**Work to do:** Reproduce every one of the entries below word for word, keeping their order.

**Records for the exercise:**
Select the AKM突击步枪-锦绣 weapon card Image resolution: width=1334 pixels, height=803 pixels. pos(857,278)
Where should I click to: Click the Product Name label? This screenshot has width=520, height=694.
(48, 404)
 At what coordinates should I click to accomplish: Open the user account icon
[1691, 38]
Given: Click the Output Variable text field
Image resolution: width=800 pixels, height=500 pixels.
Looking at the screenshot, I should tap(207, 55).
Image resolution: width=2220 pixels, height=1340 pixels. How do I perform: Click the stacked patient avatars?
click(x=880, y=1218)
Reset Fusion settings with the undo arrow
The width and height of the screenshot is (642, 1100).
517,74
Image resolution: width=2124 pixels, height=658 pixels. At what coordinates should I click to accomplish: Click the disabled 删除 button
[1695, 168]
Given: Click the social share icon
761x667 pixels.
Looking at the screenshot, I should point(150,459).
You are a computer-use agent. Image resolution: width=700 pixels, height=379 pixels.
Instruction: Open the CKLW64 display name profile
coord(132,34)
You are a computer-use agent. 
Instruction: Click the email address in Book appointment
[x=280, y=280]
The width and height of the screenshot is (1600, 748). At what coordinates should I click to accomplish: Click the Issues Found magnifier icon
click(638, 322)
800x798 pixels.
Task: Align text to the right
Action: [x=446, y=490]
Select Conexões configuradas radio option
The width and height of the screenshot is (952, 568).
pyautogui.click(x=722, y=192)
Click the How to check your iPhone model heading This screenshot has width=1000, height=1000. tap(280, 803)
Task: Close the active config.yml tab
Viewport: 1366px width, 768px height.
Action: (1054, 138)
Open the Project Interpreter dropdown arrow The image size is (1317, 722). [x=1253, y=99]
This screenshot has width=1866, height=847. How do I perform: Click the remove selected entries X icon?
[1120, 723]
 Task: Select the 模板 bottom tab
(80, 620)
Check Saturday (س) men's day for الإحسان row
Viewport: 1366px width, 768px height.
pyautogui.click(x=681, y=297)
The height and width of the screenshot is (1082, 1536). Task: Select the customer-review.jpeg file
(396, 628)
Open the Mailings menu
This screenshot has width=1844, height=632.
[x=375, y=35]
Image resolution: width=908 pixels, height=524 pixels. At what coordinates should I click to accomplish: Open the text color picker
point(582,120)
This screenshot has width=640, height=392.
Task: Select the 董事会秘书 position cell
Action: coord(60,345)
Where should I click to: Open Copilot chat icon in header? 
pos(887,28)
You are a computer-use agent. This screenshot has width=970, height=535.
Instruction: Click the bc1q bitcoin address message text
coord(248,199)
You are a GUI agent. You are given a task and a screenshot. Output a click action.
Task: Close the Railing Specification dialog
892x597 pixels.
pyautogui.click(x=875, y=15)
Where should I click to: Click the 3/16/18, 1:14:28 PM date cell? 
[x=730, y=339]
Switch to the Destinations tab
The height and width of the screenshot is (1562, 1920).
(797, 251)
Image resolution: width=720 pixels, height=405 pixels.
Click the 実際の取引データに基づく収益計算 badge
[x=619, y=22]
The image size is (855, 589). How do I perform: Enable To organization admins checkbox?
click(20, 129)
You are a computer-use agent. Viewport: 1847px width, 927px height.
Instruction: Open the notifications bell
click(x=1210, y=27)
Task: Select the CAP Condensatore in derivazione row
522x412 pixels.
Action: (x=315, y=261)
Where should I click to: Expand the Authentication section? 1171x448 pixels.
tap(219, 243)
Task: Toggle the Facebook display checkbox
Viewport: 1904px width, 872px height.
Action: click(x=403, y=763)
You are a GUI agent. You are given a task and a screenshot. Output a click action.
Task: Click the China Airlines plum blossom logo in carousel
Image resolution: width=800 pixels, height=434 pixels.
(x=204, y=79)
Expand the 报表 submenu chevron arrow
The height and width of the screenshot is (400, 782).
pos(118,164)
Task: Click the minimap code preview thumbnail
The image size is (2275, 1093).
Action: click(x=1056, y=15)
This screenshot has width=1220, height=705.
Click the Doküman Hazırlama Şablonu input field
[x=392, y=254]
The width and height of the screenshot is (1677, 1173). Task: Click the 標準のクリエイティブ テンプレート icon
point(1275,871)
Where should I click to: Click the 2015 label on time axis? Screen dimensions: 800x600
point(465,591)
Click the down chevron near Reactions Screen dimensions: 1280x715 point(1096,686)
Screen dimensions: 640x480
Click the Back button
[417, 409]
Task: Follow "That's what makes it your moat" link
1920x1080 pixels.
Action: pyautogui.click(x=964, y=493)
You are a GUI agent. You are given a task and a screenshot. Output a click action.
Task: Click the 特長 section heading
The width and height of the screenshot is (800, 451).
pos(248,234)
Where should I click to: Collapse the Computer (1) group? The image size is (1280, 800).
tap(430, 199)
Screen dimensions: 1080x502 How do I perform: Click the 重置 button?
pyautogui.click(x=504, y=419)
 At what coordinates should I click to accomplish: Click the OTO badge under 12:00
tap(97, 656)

**Finished exercise:**
Select the AKM突击步枪-锦绣 weapon card Image resolution: width=1334 pixels, height=803 pixels. pos(857,278)
Where should I click to: Click the Product Name label? This screenshot has width=520, height=694.
(48, 404)
 At what coordinates should I click to accomplish: Open the user account icon
[1691, 38]
Given: Click the Output Variable text field
Image resolution: width=800 pixels, height=500 pixels.
Looking at the screenshot, I should tap(207, 55).
Image resolution: width=2220 pixels, height=1340 pixels. How do I perform: Click the stacked patient avatars?
click(x=880, y=1218)
Reset Fusion settings with the undo arrow
The width and height of the screenshot is (642, 1100).
517,74
Image resolution: width=2124 pixels, height=658 pixels. At what coordinates should I click to accomplish: Click the disabled 删除 button
[1695, 168]
Given: Click the social share icon
761x667 pixels.
Looking at the screenshot, I should point(150,459).
You are a computer-use agent. Image resolution: width=700 pixels, height=379 pixels.
Instruction: Open the CKLW64 display name profile
coord(132,34)
You are a computer-use agent. 
Instruction: Click the email address in Book appointment
[x=280, y=280]
The width and height of the screenshot is (1600, 748). At what coordinates should I click to accomplish: Click the Issues Found magnifier icon
click(638, 322)
800x798 pixels.
Task: Align text to the right
Action: [x=446, y=490]
Select Conexões configuradas radio option
The width and height of the screenshot is (952, 568).
pyautogui.click(x=722, y=192)
Click the How to check your iPhone model heading This screenshot has width=1000, height=1000. tap(280, 803)
Task: Close the active config.yml tab
Viewport: 1366px width, 768px height.
Action: (1054, 138)
Open the Project Interpreter dropdown arrow The image size is (1317, 722). [x=1253, y=99]
This screenshot has width=1866, height=847. How do I perform: Click the remove selected entries X icon?
[1120, 723]
 Task: Select the 模板 bottom tab
(80, 620)
Check Saturday (س) men's day for الإحسان row
Viewport: 1366px width, 768px height.
pyautogui.click(x=681, y=297)
The height and width of the screenshot is (1082, 1536). Task: Select the customer-review.jpeg file
(396, 628)
Open the Mailings menu
This screenshot has width=1844, height=632.
[x=375, y=35]
Image resolution: width=908 pixels, height=524 pixels. At what coordinates should I click to accomplish: Open the text color picker
point(582,120)
This screenshot has width=640, height=392.
Task: Select the 董事会秘书 position cell
Action: coord(60,345)
Where should I click to: Open Copilot chat icon in header? 
pos(887,28)
You are a computer-use agent. This screenshot has width=970, height=535.
Instruction: Click the bc1q bitcoin address message text
coord(248,199)
You are a GUI agent. You are given a task and a screenshot. Output a click action.
Task: Close the Railing Specification dialog
892x597 pixels.
pyautogui.click(x=875, y=15)
Where should I click to: Click the 3/16/18, 1:14:28 PM date cell? 
[x=730, y=339]
Switch to the Destinations tab
The height and width of the screenshot is (1562, 1920).
(797, 251)
Image resolution: width=720 pixels, height=405 pixels.
Click the 実際の取引データに基づく収益計算 badge
[x=619, y=22]
The image size is (855, 589). How do I perform: Enable To organization admins checkbox?
click(20, 129)
You are a computer-use agent. Viewport: 1847px width, 927px height.
Instruction: Open the notifications bell
click(x=1210, y=27)
Task: Select the CAP Condensatore in derivazione row
522x412 pixels.
Action: (x=315, y=261)
Where should I click to: Expand the Authentication section? 1171x448 pixels.
tap(219, 243)
Task: Toggle the Facebook display checkbox
Viewport: 1904px width, 872px height.
Action: click(x=403, y=763)
You are a GUI agent. You are given a task and a screenshot. Output a click action.
Task: Click the China Airlines plum blossom logo in carousel
Image resolution: width=800 pixels, height=434 pixels.
(x=204, y=79)
Expand the 报表 submenu chevron arrow
The height and width of the screenshot is (400, 782).
pos(118,164)
Task: Click the minimap code preview thumbnail
The image size is (2275, 1093).
Action: click(x=1056, y=15)
This screenshot has width=1220, height=705.
Click the Doküman Hazırlama Şablonu input field
[x=392, y=254]
The width and height of the screenshot is (1677, 1173). Task: Click the 標準のクリエイティブ テンプレート icon
point(1275,871)
Where should I click to: Click the 2015 label on time axis? Screen dimensions: 800x600
point(465,591)
Click the down chevron near Reactions Screen dimensions: 1280x715 point(1096,686)
Screen dimensions: 640x480
Click the Back button
[417, 409]
Task: Follow "That's what makes it your moat" link
1920x1080 pixels.
Action: pyautogui.click(x=964, y=493)
You are a GUI agent. You are given a task and a screenshot. Output a click action.
Task: Click the 特長 section heading
The width and height of the screenshot is (800, 451).
pos(248,234)
Where should I click to: Collapse the Computer (1) group? The image size is (1280, 800).
tap(430, 199)
Screen dimensions: 1080x502 How do I perform: Click the 重置 button?
pyautogui.click(x=504, y=419)
 At what coordinates should I click to accomplish: Click the OTO badge under 12:00
tap(97, 656)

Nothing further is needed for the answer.